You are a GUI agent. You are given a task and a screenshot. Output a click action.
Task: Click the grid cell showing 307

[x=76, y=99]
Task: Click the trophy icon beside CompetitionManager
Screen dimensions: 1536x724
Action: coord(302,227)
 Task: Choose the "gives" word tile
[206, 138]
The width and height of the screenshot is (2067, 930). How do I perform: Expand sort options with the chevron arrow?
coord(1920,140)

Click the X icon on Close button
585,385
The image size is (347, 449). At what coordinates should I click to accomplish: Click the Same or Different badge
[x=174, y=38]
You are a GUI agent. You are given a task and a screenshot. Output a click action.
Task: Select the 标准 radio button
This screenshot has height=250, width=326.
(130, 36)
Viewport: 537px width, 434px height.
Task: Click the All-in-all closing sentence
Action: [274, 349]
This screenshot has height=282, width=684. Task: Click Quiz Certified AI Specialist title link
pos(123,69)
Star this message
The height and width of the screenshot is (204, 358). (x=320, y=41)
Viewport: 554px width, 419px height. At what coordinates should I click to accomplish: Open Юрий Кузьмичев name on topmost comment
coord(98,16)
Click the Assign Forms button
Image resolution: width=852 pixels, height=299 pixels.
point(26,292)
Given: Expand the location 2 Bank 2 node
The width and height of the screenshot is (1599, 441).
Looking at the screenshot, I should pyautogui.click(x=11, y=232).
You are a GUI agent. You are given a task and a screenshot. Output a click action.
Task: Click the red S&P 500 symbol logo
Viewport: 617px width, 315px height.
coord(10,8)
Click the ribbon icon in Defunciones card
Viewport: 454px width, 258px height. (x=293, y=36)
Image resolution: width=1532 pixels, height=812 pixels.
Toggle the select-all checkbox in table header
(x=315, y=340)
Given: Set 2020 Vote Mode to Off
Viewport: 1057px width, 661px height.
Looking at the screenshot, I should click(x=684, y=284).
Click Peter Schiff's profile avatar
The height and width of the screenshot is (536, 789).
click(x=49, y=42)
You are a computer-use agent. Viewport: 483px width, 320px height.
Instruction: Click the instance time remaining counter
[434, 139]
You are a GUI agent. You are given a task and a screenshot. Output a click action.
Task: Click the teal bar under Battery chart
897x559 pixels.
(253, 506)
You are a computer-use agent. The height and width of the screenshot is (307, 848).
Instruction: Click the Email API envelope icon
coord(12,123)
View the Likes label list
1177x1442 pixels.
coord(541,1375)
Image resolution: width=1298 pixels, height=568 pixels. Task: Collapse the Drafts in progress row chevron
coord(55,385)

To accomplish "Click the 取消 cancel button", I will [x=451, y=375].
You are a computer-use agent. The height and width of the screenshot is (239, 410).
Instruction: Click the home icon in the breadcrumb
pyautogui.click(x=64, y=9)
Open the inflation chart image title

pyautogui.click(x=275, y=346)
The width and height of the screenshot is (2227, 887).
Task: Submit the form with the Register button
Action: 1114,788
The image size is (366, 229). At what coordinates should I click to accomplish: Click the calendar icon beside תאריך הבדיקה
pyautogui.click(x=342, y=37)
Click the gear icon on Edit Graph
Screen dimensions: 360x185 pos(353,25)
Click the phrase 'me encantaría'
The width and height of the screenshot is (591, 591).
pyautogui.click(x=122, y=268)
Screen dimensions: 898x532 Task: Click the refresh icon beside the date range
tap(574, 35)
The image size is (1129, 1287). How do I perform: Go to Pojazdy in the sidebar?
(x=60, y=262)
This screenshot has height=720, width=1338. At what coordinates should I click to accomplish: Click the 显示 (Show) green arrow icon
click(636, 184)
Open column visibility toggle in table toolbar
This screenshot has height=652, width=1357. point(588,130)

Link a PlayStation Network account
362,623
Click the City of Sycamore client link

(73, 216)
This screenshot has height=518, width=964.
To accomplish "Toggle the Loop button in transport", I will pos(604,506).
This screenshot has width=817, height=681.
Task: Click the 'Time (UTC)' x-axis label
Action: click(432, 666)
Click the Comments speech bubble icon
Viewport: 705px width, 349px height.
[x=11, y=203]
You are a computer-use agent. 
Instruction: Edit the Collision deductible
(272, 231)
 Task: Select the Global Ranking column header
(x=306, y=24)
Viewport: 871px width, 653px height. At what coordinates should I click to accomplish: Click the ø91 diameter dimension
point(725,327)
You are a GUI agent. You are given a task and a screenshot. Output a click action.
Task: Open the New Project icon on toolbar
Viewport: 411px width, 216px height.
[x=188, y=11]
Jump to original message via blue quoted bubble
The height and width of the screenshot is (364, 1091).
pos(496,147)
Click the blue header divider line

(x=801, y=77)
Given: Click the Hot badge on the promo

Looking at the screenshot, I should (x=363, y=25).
+++
The whole listing above is to be copied exactly.

You are a GUI agent. You are given a task and a screenshot. Output a click action.
Task: Click the grid cell showing 307

[x=76, y=99]
Task: Click the trophy icon beside CompetitionManager
Screen dimensions: 1536x724
Action: coord(302,227)
 Task: Choose the "gives" word tile
[206, 138]
The width and height of the screenshot is (2067, 930). How do I perform: Expand sort options with the chevron arrow?
coord(1920,140)

Click the X icon on Close button
585,385
The image size is (347, 449). At what coordinates should I click to accomplish: Click the Same or Different badge
[x=174, y=38]
You are a GUI agent. You are given a task and a screenshot. Output a click action.
Task: Select the 标准 radio button
This screenshot has height=250, width=326.
(130, 36)
Viewport: 537px width, 434px height.
Task: Click the All-in-all closing sentence
Action: [274, 349]
This screenshot has height=282, width=684. Task: Click Quiz Certified AI Specialist title link
pos(123,69)
Star this message
The height and width of the screenshot is (204, 358). (x=320, y=41)
Viewport: 554px width, 419px height. At what coordinates should I click to accomplish: Open Юрий Кузьмичев name on topmost comment
coord(98,16)
Click the Assign Forms button
Image resolution: width=852 pixels, height=299 pixels.
point(26,292)
Given: Expand the location 2 Bank 2 node
The width and height of the screenshot is (1599, 441).
Looking at the screenshot, I should pyautogui.click(x=11, y=232).
You are a GUI agent. You are given a task and a screenshot. Output a click action.
Task: Click the red S&P 500 symbol logo
Viewport: 617px width, 315px height.
coord(10,8)
Click the ribbon icon in Defunciones card
Viewport: 454px width, 258px height. (x=293, y=36)
Image resolution: width=1532 pixels, height=812 pixels.
Toggle the select-all checkbox in table header
(x=315, y=340)
Given: Set 2020 Vote Mode to Off
Viewport: 1057px width, 661px height.
Looking at the screenshot, I should click(x=684, y=284).
Click Peter Schiff's profile avatar
The height and width of the screenshot is (536, 789).
click(x=49, y=42)
You are a computer-use agent. Viewport: 483px width, 320px height.
Instruction: Click the instance time remaining counter
[434, 139]
You are a GUI agent. You are given a task and a screenshot. Output a click action.
Task: Click the teal bar under Battery chart
897x559 pixels.
(253, 506)
You are a computer-use agent. The height and width of the screenshot is (307, 848).
Instruction: Click the Email API envelope icon
coord(12,123)
View the Likes label list
1177x1442 pixels.
coord(541,1375)
Image resolution: width=1298 pixels, height=568 pixels. Task: Collapse the Drafts in progress row chevron
coord(55,385)

To accomplish "Click the 取消 cancel button", I will [x=451, y=375].
You are a computer-use agent. The height and width of the screenshot is (239, 410).
Instruction: Click the home icon in the breadcrumb
pyautogui.click(x=64, y=9)
Open the inflation chart image title

pyautogui.click(x=275, y=346)
The width and height of the screenshot is (2227, 887).
Task: Submit the form with the Register button
Action: 1114,788
The image size is (366, 229). At what coordinates should I click to accomplish: Click the calendar icon beside תאריך הבדיקה
pyautogui.click(x=342, y=37)
Click the gear icon on Edit Graph
Screen dimensions: 360x185 pos(353,25)
Click the phrase 'me encantaría'
The width and height of the screenshot is (591, 591).
pyautogui.click(x=122, y=268)
Screen dimensions: 898x532 Task: Click the refresh icon beside the date range
tap(574, 35)
The image size is (1129, 1287). How do I perform: Go to Pojazdy in the sidebar?
(x=60, y=262)
This screenshot has height=720, width=1338. At what coordinates should I click to accomplish: Click the 显示 (Show) green arrow icon
click(636, 184)
Open column visibility toggle in table toolbar
This screenshot has height=652, width=1357. point(588,130)

Link a PlayStation Network account
362,623
Click the City of Sycamore client link

(73, 216)
This screenshot has height=518, width=964.
To accomplish "Toggle the Loop button in transport", I will pos(604,506).
This screenshot has width=817, height=681.
Task: Click the 'Time (UTC)' x-axis label
Action: click(432, 666)
Click the Comments speech bubble icon
Viewport: 705px width, 349px height.
[x=11, y=203]
You are a computer-use agent. 
Instruction: Edit the Collision deductible
(272, 231)
 Task: Select the Global Ranking column header
(x=306, y=24)
Viewport: 871px width, 653px height. At what coordinates should I click to accomplish: Click the ø91 diameter dimension
point(725,327)
You are a GUI agent. You are given a task and a screenshot. Output a click action.
Task: Open the New Project icon on toolbar
Viewport: 411px width, 216px height.
[x=188, y=11]
Jump to original message via blue quoted bubble
The height and width of the screenshot is (364, 1091).
pos(496,147)
Click the blue header divider line

(x=801, y=77)
Given: Click the Hot badge on the promo

Looking at the screenshot, I should (x=363, y=25).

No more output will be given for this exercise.